En fuite après le coup d’État du 2 décembre 1851, il fut condamné à l’expulsion par la Commission mixte de la Côte-d’Or avec la mention suivante : « Démagogue exalté et de la pire espèce. A provoqué à Seurre une réunion d’anarchistes pour marcher sur Beaune. Affilié aux sociétés secrètes, il était le principal orateur du club de Pouilly, où il n’a cessé de prêcher les doctrines les plus anarchiques, et de faire appel aux mauvaises passions.
Cet inculpé est imbu des plus fâcheuses idées, plein d’amour propre ; se croyant capable d’occuper les emplois les plus élevés, il a vu dans les événements de 1848 une occasion de réaliser ses propres ambitions ; les déceptions successives puis la circulaire Carnot l’ont poussé jusqu’aux dernières limites de l’exaspération. Il ne rêvait le désordre que pour arriver à saisir le rang auquel il se croyait appelé.
Le 5 décembre, entre six et sept heures du soir, une réunion de 80 personnes environ a eu lieu, à Seurre, dans une salle servant de bal, chez l’aubergiste Denizot. Une motion y a été faite de sonner le tocsin et de marcher sur Beaune. Deux ou trois cents personnes attendaient sur la promenade dite des Quinconces le résultat de la délibération, mais le maire de Seurre se rendit dans la salle Denizot et la réunion a été immédiatement dissoute.
C’est Girardot qui a fait allumer un quinquet dans la salle, puis tous sont arrivés. Morisot qui arrivait de Beaune et qui se disait délégué par le Comité de Beaune, a été trouver Girardot et sur leur invitation une réunion de 70 à 80 démagogues a eu lieu chez Denizot. Morisot a demandé le concours des gens qui assistaient à la réunion, puis un nommé Jeannin a dit qu’il fallait sonner le tocsin.
Des écrits de la main de Girardot témoignent de ses opinions démagogiques les plus avancées. Il accuse entre autres griefs qu’il lui impute, la réaction d’avoir donné le Maine pour tombeau à plusieurs soldats d’un régiment connu, dit-il, comme un des défenseurs le plus zélés de la démocratie ».

Il se réfugia à Jersey.

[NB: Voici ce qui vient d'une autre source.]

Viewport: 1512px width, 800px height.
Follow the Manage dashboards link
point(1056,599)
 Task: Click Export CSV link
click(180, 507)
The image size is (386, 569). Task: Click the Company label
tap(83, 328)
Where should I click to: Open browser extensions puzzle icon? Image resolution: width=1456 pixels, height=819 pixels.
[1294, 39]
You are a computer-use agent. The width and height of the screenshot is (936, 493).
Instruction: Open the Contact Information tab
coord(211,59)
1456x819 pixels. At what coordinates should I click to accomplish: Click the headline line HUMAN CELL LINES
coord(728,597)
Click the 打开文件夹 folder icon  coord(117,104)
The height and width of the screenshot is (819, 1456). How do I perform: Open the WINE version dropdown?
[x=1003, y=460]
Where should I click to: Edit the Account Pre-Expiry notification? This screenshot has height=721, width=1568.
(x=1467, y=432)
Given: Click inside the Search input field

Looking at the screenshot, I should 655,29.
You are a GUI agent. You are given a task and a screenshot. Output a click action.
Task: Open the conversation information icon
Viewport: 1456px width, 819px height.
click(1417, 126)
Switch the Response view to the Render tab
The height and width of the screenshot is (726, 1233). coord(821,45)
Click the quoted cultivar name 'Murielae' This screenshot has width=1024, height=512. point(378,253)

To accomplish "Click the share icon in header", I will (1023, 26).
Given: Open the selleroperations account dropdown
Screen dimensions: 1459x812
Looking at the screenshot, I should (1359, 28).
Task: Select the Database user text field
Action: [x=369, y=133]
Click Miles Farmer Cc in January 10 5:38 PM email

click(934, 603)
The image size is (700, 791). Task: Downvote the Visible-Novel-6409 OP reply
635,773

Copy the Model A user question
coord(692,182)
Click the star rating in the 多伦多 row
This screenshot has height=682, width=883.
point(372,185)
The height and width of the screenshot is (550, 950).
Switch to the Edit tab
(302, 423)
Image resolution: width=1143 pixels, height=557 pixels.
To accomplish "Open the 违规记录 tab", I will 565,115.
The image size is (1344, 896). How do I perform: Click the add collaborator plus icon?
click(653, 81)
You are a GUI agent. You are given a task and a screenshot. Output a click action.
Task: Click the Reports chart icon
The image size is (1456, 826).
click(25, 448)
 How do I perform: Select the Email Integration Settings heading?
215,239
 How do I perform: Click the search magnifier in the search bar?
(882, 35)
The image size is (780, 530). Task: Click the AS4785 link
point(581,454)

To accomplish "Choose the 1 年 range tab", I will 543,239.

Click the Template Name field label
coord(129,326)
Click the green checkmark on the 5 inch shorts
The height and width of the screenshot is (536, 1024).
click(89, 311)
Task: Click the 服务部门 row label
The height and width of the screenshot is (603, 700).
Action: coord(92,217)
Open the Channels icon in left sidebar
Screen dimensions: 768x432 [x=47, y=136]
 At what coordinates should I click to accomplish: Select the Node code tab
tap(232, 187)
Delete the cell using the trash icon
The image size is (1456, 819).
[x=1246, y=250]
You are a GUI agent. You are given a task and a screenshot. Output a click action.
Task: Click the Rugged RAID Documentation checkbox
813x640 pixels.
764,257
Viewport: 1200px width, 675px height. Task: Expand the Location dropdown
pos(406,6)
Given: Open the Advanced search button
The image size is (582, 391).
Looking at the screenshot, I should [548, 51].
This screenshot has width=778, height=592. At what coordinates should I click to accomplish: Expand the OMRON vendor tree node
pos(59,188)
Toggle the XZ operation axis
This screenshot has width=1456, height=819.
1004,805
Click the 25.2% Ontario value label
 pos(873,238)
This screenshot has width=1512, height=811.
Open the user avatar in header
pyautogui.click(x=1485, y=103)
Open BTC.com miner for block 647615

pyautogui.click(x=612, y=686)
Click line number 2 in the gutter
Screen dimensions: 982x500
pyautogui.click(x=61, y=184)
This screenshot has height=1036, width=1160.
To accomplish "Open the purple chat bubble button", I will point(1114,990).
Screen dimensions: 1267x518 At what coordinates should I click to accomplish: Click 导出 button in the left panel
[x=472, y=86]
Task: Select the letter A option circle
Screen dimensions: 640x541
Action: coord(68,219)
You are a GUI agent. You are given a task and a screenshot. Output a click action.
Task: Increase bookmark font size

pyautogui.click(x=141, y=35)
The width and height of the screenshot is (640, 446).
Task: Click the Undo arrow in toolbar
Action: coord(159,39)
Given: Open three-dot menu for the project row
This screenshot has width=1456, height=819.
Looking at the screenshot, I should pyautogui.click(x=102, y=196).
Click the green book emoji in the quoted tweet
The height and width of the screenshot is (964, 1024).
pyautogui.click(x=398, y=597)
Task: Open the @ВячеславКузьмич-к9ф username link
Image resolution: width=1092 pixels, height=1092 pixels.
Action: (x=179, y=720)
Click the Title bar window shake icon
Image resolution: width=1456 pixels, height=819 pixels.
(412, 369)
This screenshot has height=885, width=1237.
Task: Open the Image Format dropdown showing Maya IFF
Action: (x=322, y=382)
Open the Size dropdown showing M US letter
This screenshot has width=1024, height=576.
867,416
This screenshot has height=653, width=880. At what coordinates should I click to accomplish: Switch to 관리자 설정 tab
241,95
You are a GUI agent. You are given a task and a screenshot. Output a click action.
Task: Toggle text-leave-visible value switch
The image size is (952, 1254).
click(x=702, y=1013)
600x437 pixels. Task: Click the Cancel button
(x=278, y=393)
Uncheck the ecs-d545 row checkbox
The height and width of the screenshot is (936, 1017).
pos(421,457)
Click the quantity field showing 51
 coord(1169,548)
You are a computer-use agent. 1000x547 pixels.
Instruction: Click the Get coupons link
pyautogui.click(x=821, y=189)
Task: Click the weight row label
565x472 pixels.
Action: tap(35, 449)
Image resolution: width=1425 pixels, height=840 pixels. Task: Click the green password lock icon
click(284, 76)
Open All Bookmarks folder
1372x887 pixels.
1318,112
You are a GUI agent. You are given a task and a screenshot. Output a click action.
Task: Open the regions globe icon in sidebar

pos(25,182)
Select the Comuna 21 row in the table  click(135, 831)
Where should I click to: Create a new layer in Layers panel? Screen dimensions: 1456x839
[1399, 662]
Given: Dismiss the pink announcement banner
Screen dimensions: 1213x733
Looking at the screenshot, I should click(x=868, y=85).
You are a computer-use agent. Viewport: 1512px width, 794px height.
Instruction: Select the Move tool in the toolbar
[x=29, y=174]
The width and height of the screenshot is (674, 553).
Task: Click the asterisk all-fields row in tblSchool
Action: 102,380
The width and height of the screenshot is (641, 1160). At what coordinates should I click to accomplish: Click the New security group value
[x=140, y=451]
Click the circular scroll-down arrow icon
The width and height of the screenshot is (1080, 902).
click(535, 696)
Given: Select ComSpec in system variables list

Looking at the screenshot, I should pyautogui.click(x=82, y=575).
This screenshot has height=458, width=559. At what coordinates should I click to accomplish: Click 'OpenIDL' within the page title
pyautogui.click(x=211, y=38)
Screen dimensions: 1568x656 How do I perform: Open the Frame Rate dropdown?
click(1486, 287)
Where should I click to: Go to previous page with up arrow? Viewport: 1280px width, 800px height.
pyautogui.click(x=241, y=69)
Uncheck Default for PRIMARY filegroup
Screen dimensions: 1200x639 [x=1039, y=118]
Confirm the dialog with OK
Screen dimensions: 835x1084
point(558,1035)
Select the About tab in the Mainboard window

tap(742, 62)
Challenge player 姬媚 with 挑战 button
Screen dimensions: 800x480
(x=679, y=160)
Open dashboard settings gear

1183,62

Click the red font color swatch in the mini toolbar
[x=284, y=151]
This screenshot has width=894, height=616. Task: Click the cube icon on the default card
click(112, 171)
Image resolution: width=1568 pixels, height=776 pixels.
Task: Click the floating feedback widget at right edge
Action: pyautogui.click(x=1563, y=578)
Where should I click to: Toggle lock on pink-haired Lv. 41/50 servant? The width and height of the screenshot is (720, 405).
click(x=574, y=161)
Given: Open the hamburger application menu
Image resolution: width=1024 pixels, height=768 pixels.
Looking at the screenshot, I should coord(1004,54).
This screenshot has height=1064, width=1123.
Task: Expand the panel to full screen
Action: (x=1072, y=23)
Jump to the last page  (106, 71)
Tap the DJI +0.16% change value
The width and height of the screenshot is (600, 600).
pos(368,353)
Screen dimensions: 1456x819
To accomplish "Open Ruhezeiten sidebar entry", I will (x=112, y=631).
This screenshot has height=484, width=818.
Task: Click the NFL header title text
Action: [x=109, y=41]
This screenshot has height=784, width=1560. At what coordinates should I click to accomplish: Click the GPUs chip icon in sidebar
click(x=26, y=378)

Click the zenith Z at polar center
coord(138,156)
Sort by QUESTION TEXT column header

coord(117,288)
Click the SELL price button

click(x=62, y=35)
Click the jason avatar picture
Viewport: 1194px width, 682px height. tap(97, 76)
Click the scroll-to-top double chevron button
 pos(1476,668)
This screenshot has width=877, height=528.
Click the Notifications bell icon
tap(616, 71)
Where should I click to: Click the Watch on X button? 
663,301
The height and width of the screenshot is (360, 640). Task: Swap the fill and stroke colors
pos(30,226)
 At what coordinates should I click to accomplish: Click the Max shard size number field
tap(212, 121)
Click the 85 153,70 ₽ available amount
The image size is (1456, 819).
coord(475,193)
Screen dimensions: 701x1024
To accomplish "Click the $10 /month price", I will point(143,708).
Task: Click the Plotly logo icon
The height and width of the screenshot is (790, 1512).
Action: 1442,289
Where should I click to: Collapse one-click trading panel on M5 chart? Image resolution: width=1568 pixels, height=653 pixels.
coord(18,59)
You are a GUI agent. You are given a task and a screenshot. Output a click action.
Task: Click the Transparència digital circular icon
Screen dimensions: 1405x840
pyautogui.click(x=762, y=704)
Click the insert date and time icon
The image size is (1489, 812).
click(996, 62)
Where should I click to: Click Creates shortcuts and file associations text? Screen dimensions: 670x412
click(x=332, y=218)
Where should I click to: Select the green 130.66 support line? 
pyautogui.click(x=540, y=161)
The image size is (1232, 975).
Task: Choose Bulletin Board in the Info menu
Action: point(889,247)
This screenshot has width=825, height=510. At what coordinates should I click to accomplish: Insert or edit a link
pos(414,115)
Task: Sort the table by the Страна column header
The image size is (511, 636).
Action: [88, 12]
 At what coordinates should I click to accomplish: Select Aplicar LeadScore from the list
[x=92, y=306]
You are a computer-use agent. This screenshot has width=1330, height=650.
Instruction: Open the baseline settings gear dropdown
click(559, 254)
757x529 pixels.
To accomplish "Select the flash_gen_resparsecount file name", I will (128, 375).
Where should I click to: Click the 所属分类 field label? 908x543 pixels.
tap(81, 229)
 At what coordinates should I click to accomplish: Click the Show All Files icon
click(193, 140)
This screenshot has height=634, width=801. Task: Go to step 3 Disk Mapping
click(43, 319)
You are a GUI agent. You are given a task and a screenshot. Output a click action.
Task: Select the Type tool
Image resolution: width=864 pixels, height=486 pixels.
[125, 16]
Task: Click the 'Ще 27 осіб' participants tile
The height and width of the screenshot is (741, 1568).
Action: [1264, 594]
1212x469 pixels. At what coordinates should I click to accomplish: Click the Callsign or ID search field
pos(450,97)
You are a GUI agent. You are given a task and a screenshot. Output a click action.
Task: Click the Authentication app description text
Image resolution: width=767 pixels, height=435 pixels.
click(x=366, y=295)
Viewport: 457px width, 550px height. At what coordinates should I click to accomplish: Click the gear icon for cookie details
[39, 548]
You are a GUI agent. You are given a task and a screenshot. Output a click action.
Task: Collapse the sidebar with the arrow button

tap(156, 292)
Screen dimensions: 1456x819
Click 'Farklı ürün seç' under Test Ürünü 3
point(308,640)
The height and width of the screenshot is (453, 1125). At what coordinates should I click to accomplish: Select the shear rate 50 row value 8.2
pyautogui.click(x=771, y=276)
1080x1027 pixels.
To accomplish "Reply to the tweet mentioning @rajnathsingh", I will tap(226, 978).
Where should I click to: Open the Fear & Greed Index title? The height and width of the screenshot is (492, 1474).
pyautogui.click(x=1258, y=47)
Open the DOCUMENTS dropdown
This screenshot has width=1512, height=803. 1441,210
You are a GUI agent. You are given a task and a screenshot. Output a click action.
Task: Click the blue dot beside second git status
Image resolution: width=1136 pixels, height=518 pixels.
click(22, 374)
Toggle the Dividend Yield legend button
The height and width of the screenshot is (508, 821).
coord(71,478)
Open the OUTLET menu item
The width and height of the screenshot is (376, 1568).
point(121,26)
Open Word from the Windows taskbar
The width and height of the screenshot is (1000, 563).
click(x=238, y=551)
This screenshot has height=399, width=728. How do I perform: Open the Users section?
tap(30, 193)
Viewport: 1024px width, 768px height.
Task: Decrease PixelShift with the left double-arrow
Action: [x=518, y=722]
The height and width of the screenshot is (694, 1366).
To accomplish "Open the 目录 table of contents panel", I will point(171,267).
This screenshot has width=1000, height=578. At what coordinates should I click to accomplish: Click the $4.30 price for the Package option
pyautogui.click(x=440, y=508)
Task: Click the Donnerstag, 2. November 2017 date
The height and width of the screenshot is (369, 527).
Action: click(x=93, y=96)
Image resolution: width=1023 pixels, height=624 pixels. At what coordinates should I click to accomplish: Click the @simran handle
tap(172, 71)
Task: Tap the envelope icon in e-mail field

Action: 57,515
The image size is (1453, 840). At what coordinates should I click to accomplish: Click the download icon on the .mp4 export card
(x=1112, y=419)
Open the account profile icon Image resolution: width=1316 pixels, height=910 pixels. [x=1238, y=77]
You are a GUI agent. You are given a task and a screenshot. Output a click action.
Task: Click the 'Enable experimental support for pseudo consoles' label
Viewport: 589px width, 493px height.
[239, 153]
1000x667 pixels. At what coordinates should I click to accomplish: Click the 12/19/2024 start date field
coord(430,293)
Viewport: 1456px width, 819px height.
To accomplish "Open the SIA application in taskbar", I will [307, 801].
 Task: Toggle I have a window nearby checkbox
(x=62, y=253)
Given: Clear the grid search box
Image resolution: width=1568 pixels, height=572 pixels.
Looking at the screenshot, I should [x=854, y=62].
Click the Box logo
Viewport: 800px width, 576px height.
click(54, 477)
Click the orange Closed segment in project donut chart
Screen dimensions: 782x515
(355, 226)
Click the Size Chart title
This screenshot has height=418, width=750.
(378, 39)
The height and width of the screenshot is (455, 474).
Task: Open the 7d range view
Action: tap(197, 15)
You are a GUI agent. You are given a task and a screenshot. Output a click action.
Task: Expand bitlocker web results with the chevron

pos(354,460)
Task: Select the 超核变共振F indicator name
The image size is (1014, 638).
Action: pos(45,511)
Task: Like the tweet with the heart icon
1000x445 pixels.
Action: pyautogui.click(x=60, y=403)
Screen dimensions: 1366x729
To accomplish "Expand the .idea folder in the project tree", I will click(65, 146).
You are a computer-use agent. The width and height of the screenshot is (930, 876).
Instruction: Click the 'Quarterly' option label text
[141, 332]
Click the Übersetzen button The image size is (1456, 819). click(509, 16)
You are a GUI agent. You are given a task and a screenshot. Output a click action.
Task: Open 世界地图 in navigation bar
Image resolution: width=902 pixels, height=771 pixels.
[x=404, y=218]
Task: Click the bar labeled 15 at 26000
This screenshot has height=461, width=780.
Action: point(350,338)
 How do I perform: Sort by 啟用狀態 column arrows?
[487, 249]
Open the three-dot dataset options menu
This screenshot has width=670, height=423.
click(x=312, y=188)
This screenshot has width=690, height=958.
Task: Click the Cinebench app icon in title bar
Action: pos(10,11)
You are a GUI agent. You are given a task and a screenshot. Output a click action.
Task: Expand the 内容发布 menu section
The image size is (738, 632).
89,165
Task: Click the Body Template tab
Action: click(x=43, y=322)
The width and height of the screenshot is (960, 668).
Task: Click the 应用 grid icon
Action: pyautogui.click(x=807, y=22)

Il demanda sa grâce et fut autorisé à rentrer à son domicile par décision du 18 décembre 1852. La profession d’instituteur lui fut interdite à sa rentrée en France et il mourut dans la gêne. Voir Lambert Jean-Baptiste.

Pour citer cet article :
https://maitron.fr/spip.php?article31725, notice GIRARDOT Claude, Martin par notice complétée par Gauthier Langlois, version mise en ligne le 20 février 2009, dernière modification le 10 août 2020.

Par notice complétée par Gauthier Langlois

SOURCES : Arch. nat., BB 30/400. — Arch. dép. de la Haute-Marne, Acte de naissance. — Arch. dép. de la Côte-d’Or, IV T 19 ; U IV E 4 et 5. — Jean Gaumont, Le Socialisme en Côte-d’Or, manuscrit de la Bibl. Mun. de Dijon. — P. Levêque, « Sur quelques instituteurs "rouges" de la Seconde république », Annales de Bourgogne, oct.-déc. 1965, p. 289-300. —Benjamin Colin, Liste des proscrits de Jersey qui sont rentrés en France à la suite de demandes en grâce, s.l.n.d. [Jersey, 1853 ?]. — Jean-Claude Farcy, Rosine Fry, « Girardot - Claude Martin », Poursuivis à la suite du coup d’État de décembre 1851, Centre Georges Chevrier - (Université de Bourgogne/CNRS), [En ligne], mis en ligne le 27 août 2013. — Note de P. Lévêque.